Professor Michael Kpessa-Whyte, Acting Director-General of the State Interests and Governance Authority (SIGA) has engaged officials of the World Bank in the move to ensure that State-Owned-Enterprises (SOEs) become effective and profitable.

The engagement was held in Accra on Tuesday, February 25.

Prof Kpessah-Whyte indicated that the move also forms part of the efforts of President John Dramani Mahama to reform Ghana’s SOEs.

In a post on his X page, he said “As part of initial steps towards honouring President Mahama‘s promise to reform Ghana’s SOEs, SIGA met and had fruitful deliberations with the Country Director and other officials of World Bank Ghana on enhancing the efficiency and profitability of SOEs.”

 

Across sectors such as energy, transportation, and utilities, Ghana’s SOEs account for a significant portion of public expenditure and employment. However, their performance has varied:

– Performing Enterprises: A few SOEs like the Ghana National Petroleum Corporation (GNPC) have strategically capitalized on Ghana’s natural resources, contributing to GDP growth and attracting foreign investment. Drawing parallels with successful international models, such as Saudi Aramco’s efficient resource management or Norway’s Statoil, GNPC exemplifies the positive impact of strategic governance and investment in technology.

– Non-Performing Enterprises: Conversely, entities like the Ghana Water Company Limited (GWCL) and Ghana Railways have struggled with inefficiency, inadequate infrastructure, and financial mismanagement. Learning from the UK’s privatization of British Rail or Germany’s Deutsche Bahn restructuring could offer strategic insights into revitalizing these sectors.

Recently, an analyst, Atitso Akpalu highlighted the challenges facing SEOs.

Financial Viability: Many SOEs consistently report losses, primarily due to mismanagement and outdated infrastructure.
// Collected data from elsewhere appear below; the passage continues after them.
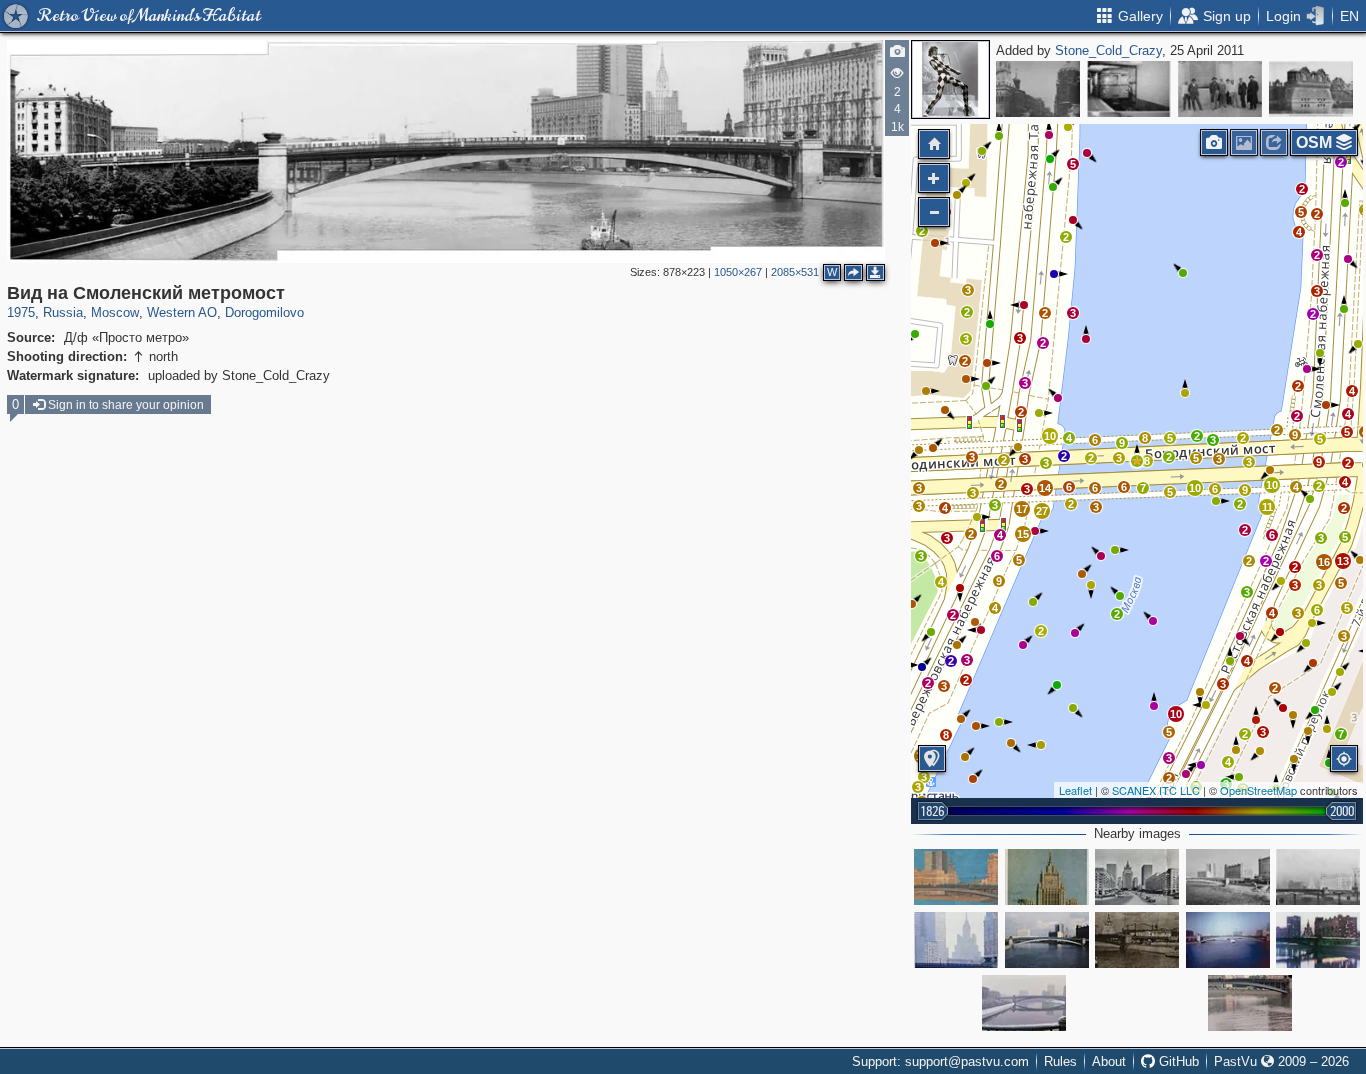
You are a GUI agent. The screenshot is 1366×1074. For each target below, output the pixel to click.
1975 (21, 312)
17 (1022, 509)
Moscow (115, 312)
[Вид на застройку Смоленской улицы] (1137, 877)
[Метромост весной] (1228, 877)
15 (1023, 534)
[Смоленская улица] (1047, 877)
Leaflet (1075, 790)
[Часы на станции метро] (1129, 89)
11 (1267, 507)
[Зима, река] (1024, 1003)
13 (1343, 561)
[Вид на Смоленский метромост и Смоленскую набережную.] (1318, 940)
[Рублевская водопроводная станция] (1311, 89)
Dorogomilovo (264, 312)
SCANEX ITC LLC (1156, 790)
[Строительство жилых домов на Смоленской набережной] (1137, 940)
This not only burdens public finances but also deters private investment.

Governance and Transparency: Limited accountability and transparency have often led to corruption and inefficiencies, contrasting sharply with the robust oversight evident in UK or Canadian SOEs.

Political Interference: Frequent government intervention often compromises operational independence, as seen with public sector appointments based on political affiliation rather than merit.